Through a meeting of science and the sacred, Shmuel and Albert become an investigative odd couple. To instruct Shmuel on the decay of his wife’s body, Albert compares human decomposition to that of a pig, first with a gruesome video, and then with a real pig that they suffocate and bury, and dig up, and bury – again and again. Shmuel the cantor does everything to this pig but eat it. He keeps kosher, after all. (Animal rights activists may find the scenes offensive.)

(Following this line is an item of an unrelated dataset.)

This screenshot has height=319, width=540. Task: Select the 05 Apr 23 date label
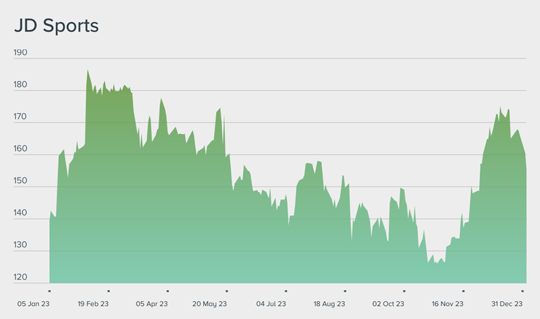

Rohrig, as the perplexed Shmuel, ranges from deadpan to apocalyptic. Broderick plays Albert as a teacher at the bottom of the academic food chain, incredulous but compliant, drawn into the project because he doesn’t have much else to do. Once the first pig experiment takes place, it gets easier for him to fall deeper into Shmuel’s obsession, one shovel of dirt at a time. In search of the human element, the pair journeys to a farm in Tennessee where scientists study bodies (donated) that are left in the open air to decompose. (These places actually exist.)

The earthy side of To Dust involves so much exhuming and examination of maggots that the physical mess of death becomes a set of comic props like any other. Among the many lessons to be learned is that to achieve something, you have to get your hands dirty.

There’s a heartfelt parallel story in the film, in which Shmuel’s two young sons, fearing that their father is possessed, plot to rid him of the Dybbuk (demon) that has seized control of him. Their scheming has a gentle but dull Disney feel. Another well-meaning subplot involves a tender trap that Shmuel’s relatives concoct to find a new wife for the aggrieved cantor. But if tenderness is deployed to ease Shmuel’s grieving, those are not the scenes which give To Dust its special pungency, or what make you laugh. This film is at its best when it goes for the gut.

Another lesson of To Dust could be that grief knows no boundaries. It reminds you that the unthinkable and the preposterous become logical if you think they’ll help you understand the ways of God, or if you’re bored teaching sleeping students.

After any warnings that To Dust contains scenes that could be troubling for some audience members, it might also be noted that Geza Rohrig, an observant modern orthodox Jew, actually prepares bodies for burial, and that the director and co-writer Shawn Snyder, who’s also Jewish, sees the film as part of his grieving process for his mother.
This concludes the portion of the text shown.